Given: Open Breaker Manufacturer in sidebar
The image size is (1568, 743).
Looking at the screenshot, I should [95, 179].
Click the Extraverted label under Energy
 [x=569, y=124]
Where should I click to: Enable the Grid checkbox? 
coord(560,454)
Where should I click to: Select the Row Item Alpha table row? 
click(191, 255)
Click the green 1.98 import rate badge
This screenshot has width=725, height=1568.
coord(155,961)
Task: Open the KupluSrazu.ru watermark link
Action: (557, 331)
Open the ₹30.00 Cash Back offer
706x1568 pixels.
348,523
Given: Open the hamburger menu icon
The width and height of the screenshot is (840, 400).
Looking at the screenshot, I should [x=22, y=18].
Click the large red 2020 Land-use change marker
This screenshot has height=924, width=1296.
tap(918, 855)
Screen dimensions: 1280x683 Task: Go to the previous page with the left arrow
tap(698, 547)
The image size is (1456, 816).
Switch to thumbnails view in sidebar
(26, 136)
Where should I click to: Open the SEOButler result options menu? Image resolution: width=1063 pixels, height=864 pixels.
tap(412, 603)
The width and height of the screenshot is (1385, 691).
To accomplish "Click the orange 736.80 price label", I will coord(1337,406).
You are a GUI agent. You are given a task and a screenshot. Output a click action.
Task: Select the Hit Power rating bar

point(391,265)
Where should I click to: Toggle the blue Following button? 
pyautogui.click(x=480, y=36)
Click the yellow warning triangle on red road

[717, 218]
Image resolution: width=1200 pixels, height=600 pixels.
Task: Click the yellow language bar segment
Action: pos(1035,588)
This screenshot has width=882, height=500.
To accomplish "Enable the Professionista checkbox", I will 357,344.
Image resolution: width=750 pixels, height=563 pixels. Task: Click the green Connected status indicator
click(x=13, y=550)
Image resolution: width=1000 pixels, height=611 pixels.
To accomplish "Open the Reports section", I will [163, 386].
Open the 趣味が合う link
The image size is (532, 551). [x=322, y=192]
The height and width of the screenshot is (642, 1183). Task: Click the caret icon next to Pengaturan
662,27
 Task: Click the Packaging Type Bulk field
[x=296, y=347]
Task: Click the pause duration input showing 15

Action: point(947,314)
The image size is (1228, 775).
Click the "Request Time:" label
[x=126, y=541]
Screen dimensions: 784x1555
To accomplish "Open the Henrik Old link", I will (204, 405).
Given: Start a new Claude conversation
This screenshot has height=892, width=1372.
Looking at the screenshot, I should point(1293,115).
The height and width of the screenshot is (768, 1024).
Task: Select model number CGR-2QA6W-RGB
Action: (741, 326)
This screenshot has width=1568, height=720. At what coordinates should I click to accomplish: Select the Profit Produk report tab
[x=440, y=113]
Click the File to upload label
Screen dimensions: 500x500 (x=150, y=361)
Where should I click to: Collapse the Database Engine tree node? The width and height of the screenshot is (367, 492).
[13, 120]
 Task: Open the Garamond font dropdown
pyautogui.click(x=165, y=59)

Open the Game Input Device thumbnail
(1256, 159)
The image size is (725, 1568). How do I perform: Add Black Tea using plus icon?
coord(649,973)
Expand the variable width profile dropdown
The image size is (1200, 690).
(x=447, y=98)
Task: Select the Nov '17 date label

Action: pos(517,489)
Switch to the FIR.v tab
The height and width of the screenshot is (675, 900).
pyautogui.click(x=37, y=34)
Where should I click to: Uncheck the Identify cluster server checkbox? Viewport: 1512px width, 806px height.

+ + + + + + +

**INSTRUCTIONS TO FOLLOW**
This exercise asks for every line of the records to be repeated exactly.

**ANSWER TO THE EXERCISE**
Given: Open Breaker Manufacturer in sidebar
The image size is (1568, 743).
Looking at the screenshot, I should [95, 179].
Click the Extraverted label under Energy
 [x=569, y=124]
Where should I click to: Enable the Grid checkbox? 
coord(560,454)
Where should I click to: Select the Row Item Alpha table row? 
click(191, 255)
Click the green 1.98 import rate badge
This screenshot has width=725, height=1568.
coord(155,961)
Task: Open the KupluSrazu.ru watermark link
Action: (557, 331)
Open the ₹30.00 Cash Back offer
706x1568 pixels.
348,523
Given: Open the hamburger menu icon
The width and height of the screenshot is (840, 400).
Looking at the screenshot, I should [x=22, y=18].
Click the large red 2020 Land-use change marker
This screenshot has height=924, width=1296.
tap(918, 855)
Screen dimensions: 1280x683 Task: Go to the previous page with the left arrow
tap(698, 547)
The image size is (1456, 816).
Switch to thumbnails view in sidebar
(26, 136)
Where should I click to: Open the SEOButler result options menu? Image resolution: width=1063 pixels, height=864 pixels.
tap(412, 603)
The width and height of the screenshot is (1385, 691).
To accomplish "Click the orange 736.80 price label", I will coord(1337,406).
You are a GUI agent. You are given a task and a screenshot. Output a click action.
Task: Select the Hit Power rating bar

point(391,265)
Where should I click to: Toggle the blue Following button? 
pyautogui.click(x=480, y=36)
Click the yellow warning triangle on red road

[717, 218]
Image resolution: width=1200 pixels, height=600 pixels.
Task: Click the yellow language bar segment
Action: pos(1035,588)
This screenshot has width=882, height=500.
To accomplish "Enable the Professionista checkbox", I will 357,344.
Image resolution: width=750 pixels, height=563 pixels. Task: Click the green Connected status indicator
click(x=13, y=550)
Image resolution: width=1000 pixels, height=611 pixels.
To accomplish "Open the Reports section", I will [163, 386].
Open the 趣味が合う link
The image size is (532, 551). [x=322, y=192]
The height and width of the screenshot is (642, 1183). Task: Click the caret icon next to Pengaturan
662,27
 Task: Click the Packaging Type Bulk field
[x=296, y=347]
Task: Click the pause duration input showing 15

Action: point(947,314)
The image size is (1228, 775).
Click the "Request Time:" label
[x=126, y=541]
Screen dimensions: 784x1555
To accomplish "Open the Henrik Old link", I will (204, 405).
Given: Start a new Claude conversation
This screenshot has height=892, width=1372.
Looking at the screenshot, I should point(1293,115).
The height and width of the screenshot is (768, 1024).
Task: Select model number CGR-2QA6W-RGB
Action: (741, 326)
This screenshot has width=1568, height=720. At what coordinates should I click to accomplish: Select the Profit Produk report tab
[x=440, y=113]
Click the File to upload label
Screen dimensions: 500x500 (x=150, y=361)
Where should I click to: Collapse the Database Engine tree node? The width and height of the screenshot is (367, 492).
[13, 120]
 Task: Open the Garamond font dropdown
pyautogui.click(x=165, y=59)

Open the Game Input Device thumbnail
(1256, 159)
The image size is (725, 1568). How do I perform: Add Black Tea using plus icon?
coord(649,973)
Expand the variable width profile dropdown
The image size is (1200, 690).
(x=447, y=98)
Task: Select the Nov '17 date label

Action: pos(517,489)
Switch to the FIR.v tab
The height and width of the screenshot is (675, 900).
pyautogui.click(x=37, y=34)
Where should I click to: Uncheck the Identify cluster server checkbox? Viewport: 1512px width, 806px height.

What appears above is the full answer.